Artist: Maija Grotell (American (born Finland), Helsinki 1899–1973 Pontiac, Michigan)

Date: ca. 1940–50

Geography: Made in Cranbrook, Michigan, United States

Culture: American

Medium: Stoneware

Dimensions: 16 5/8 in., 14lb. (42.2 cm)

Classification: Ceramics

Credit Line: Gift of Robert A. Ellison Jr., 2017

Accession Number: 2017.357.3

On view at The Met Fifth Avenue in Gallery 707
Maija Grotell was one of the most significant potters working independently during the late 1930s. Although a relatively large number of women played important roles in the art pottery movement in the early twentieth century, few female ceramist were active between the first and second World War. Grotell was one of the exceptions. She began her career studying ceramics in her native Finland before immigrating to the United States in 1927 to work with Charles Binns at Alfred University. Then, like so many other potters, Grotell began teaching to sustain her career in ceramics. She first was part of the crafts program at the Henry Street Settlement House in New York and then she found a position at Rutgers University.
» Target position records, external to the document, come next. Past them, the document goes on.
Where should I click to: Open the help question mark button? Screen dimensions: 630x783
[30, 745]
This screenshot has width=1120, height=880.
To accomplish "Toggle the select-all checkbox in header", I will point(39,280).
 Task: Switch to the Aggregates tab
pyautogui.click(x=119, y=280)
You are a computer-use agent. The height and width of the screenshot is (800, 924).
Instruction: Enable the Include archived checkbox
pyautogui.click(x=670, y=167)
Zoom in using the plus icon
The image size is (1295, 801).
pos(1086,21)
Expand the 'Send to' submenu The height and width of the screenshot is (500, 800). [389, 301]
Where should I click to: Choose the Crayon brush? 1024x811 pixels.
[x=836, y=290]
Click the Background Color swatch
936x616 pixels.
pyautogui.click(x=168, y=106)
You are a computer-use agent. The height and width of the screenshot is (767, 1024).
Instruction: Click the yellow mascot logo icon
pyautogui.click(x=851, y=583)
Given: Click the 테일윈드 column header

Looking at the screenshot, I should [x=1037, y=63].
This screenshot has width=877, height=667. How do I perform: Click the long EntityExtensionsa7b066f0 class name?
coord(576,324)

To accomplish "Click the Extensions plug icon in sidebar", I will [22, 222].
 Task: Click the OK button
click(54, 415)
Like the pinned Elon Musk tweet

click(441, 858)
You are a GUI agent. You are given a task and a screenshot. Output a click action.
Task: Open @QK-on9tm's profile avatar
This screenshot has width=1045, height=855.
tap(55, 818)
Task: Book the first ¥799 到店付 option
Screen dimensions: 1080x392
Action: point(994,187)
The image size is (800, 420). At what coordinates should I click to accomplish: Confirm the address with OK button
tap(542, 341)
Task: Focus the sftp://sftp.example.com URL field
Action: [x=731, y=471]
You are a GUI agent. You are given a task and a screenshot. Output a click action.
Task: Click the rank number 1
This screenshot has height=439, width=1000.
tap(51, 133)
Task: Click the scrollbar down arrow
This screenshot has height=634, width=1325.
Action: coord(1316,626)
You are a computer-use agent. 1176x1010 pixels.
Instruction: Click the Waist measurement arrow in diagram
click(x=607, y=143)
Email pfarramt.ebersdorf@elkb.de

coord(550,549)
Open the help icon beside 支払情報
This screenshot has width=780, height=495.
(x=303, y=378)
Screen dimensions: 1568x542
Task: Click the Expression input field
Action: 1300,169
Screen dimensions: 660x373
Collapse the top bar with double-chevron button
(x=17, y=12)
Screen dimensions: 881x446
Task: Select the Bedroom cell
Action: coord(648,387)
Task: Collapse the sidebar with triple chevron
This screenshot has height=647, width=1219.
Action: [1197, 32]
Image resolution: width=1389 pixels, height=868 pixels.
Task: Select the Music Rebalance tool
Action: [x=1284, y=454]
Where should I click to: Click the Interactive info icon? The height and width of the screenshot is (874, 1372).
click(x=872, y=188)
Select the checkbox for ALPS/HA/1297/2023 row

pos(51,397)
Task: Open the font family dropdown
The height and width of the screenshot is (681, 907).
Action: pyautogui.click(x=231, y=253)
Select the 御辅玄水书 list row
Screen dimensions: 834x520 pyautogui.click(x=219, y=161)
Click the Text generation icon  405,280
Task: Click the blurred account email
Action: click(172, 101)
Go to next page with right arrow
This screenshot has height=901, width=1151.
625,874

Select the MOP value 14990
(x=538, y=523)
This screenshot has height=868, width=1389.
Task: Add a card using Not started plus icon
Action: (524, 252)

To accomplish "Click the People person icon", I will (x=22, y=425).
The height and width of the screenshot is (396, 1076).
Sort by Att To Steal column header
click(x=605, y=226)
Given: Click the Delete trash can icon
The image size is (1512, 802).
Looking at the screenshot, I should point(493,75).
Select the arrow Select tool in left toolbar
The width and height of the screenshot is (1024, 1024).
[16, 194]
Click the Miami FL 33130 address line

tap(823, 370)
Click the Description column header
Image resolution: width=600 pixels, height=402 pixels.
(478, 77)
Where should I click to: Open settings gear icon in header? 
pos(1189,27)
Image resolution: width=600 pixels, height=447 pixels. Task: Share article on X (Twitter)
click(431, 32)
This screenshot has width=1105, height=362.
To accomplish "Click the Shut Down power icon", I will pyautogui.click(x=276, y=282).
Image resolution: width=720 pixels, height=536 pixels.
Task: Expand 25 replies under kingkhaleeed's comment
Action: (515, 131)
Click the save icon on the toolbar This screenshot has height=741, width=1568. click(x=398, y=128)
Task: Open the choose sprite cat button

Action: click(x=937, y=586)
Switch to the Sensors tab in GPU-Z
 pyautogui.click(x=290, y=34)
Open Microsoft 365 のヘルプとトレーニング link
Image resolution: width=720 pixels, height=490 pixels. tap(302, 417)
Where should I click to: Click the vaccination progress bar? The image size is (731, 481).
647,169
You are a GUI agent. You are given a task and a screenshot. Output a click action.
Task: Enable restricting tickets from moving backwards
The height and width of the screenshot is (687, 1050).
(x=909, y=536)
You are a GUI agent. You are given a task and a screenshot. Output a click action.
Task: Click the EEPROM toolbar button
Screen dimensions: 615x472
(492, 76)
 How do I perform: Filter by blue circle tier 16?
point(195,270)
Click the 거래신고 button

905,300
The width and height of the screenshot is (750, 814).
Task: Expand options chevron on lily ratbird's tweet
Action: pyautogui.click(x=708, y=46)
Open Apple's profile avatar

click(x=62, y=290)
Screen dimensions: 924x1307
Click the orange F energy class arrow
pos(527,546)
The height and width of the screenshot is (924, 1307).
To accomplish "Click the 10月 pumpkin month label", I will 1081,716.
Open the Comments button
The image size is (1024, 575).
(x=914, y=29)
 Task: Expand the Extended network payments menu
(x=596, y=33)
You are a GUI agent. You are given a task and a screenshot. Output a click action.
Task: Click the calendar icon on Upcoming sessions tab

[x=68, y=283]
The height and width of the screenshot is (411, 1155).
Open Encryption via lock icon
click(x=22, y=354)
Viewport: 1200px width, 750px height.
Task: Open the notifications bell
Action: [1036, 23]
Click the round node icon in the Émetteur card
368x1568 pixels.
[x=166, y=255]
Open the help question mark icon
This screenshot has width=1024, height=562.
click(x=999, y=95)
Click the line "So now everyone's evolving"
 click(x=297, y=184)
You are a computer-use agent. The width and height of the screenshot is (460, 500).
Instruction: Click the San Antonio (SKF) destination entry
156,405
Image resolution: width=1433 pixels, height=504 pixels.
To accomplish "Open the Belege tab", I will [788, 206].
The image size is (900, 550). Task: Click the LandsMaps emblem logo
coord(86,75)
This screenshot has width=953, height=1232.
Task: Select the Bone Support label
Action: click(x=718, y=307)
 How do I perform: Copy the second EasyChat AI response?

Grotell’s move to the Cranbrook Academy of Art, outside of Detroit, Michigan, marked the turning point in her career. Although she was initially turned down for a position because of her gender, Grotell was hired in 1938 as a pottery instructor (the post held previously, if only briefly, by Waylande Gregory). A consummate craftsman, Grotell evolved a sophisticated, geometric style at Cranbrook. At the same time, with access to a large kiln, she could throw pots on a scale far grander than previously. As seen in this tall cylindrical vase, Grotell’s decoration evolved into a strong, graphic idiom. The design was likely inspired directly by the architect Eliel Saarinen, Cranbrook’s director, and his particular brand of modernism. Grotell’s bold, stepped design recalls the doors and ceilings that her compatriot created for Cranbrook, and which she would have experienced on a daily basis. Likewise, the vase’s concentric accentuated throwing rings echo Saarinen’s emphasis on craftsmanship. The integrity of her approach to ceramics inspired many American potters of the next generation.
JMW Gallery, Boston, Massachusetts, May 2, 1997; to Robert Ellison Jr.